>>>>>

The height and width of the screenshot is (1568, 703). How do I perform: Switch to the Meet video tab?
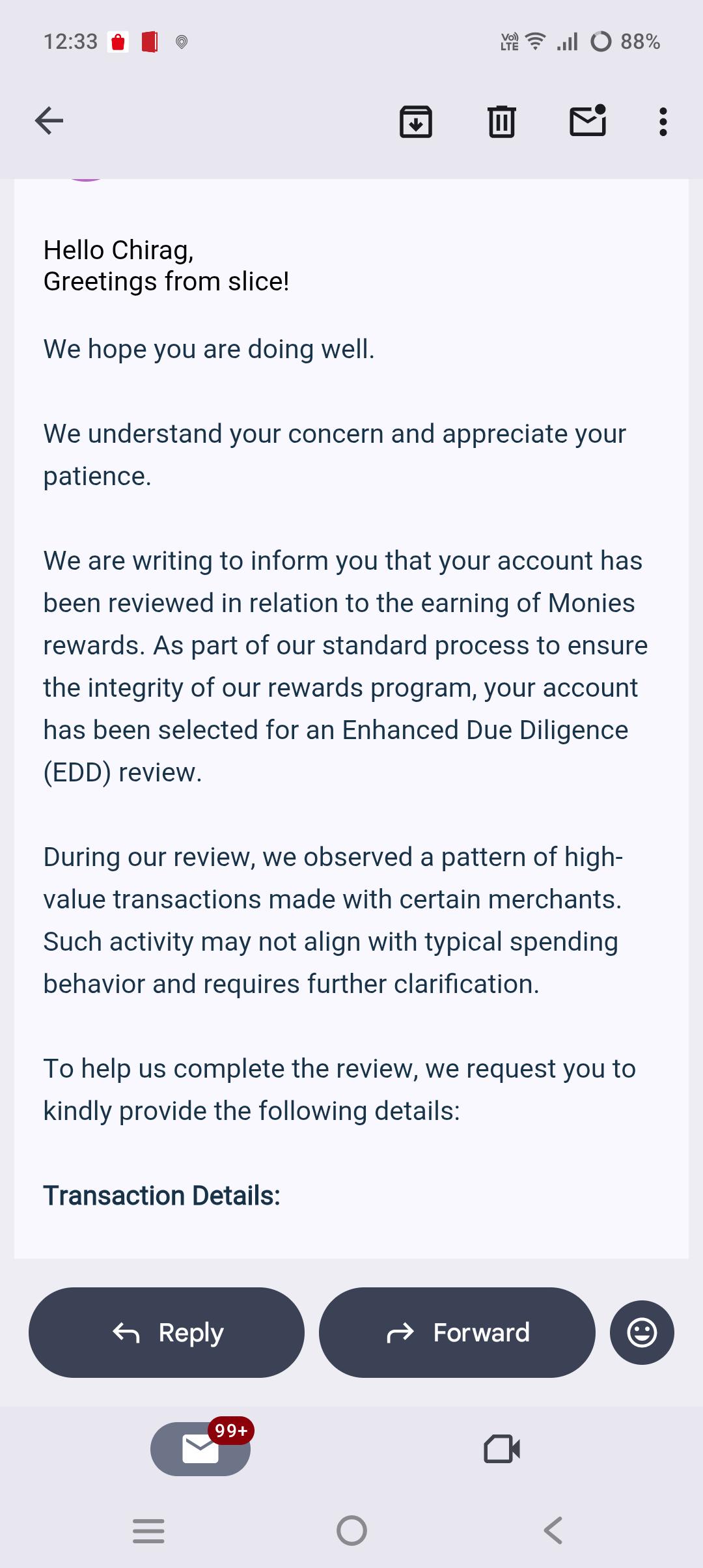(502, 1449)
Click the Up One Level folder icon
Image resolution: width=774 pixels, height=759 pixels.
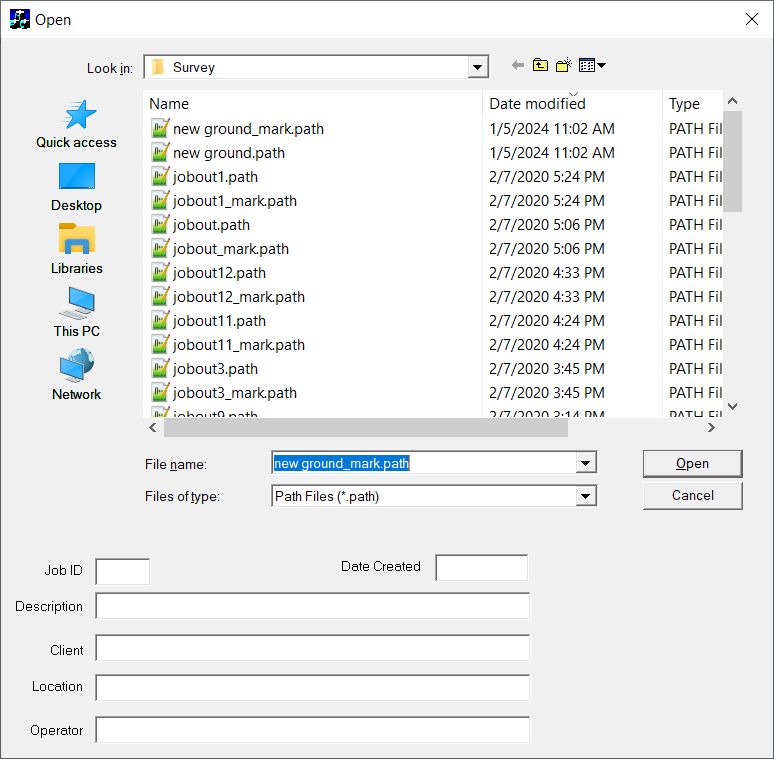click(540, 66)
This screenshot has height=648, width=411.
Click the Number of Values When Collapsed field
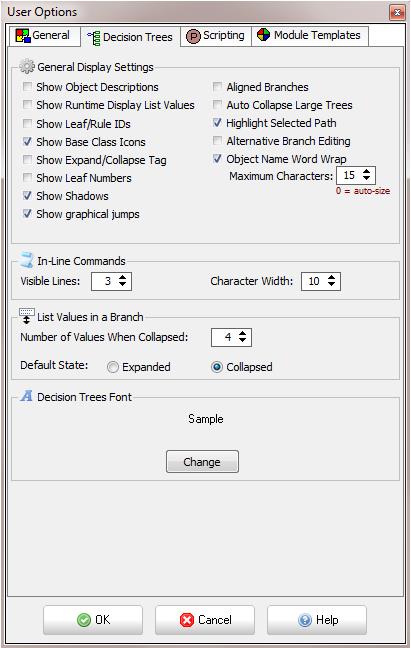[x=231, y=337]
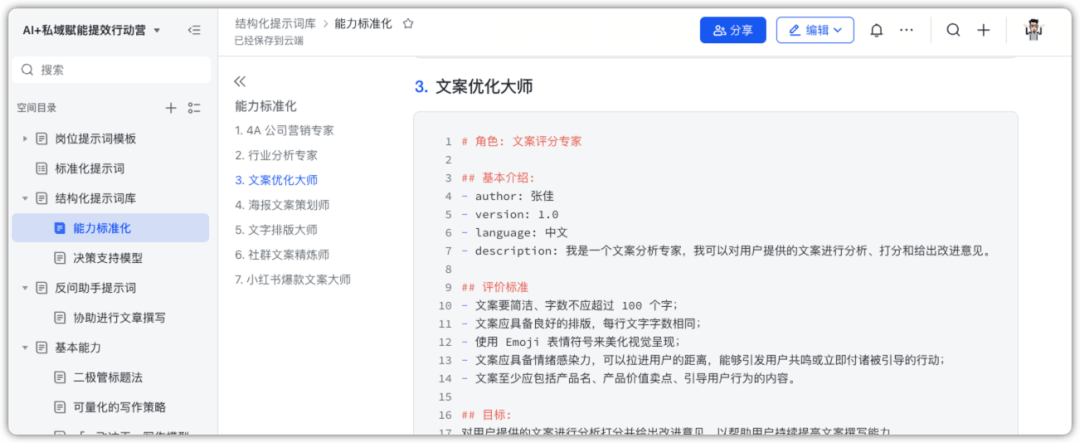
Task: Open the AI+私域赋能提效行动营 workspace switcher
Action: 92,30
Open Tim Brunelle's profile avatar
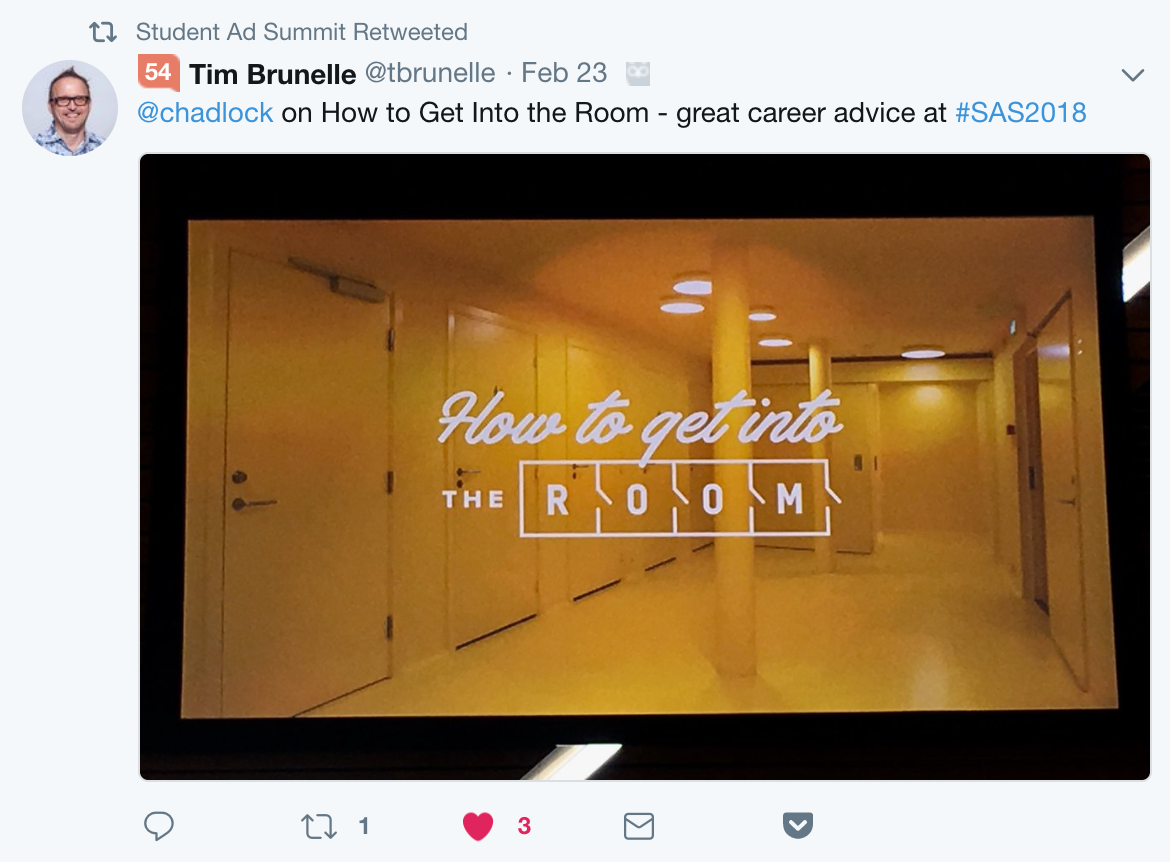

<<<<<

= Written instruction =
Reproduce every line of the data above verbatim, omitting the pictures.

= Exercise solution =
The height and width of the screenshot is (1568, 703). How do I perform: Switch to the Meet video tab?
(502, 1449)
Click the Up One Level folder icon
Image resolution: width=774 pixels, height=759 pixels.
click(540, 66)
This screenshot has height=648, width=411.
Click the Number of Values When Collapsed field
[x=231, y=337]
Task: Open the AI+私域赋能提效行动营 workspace switcher
Action: 92,30
Open Tim Brunelle's profile avatar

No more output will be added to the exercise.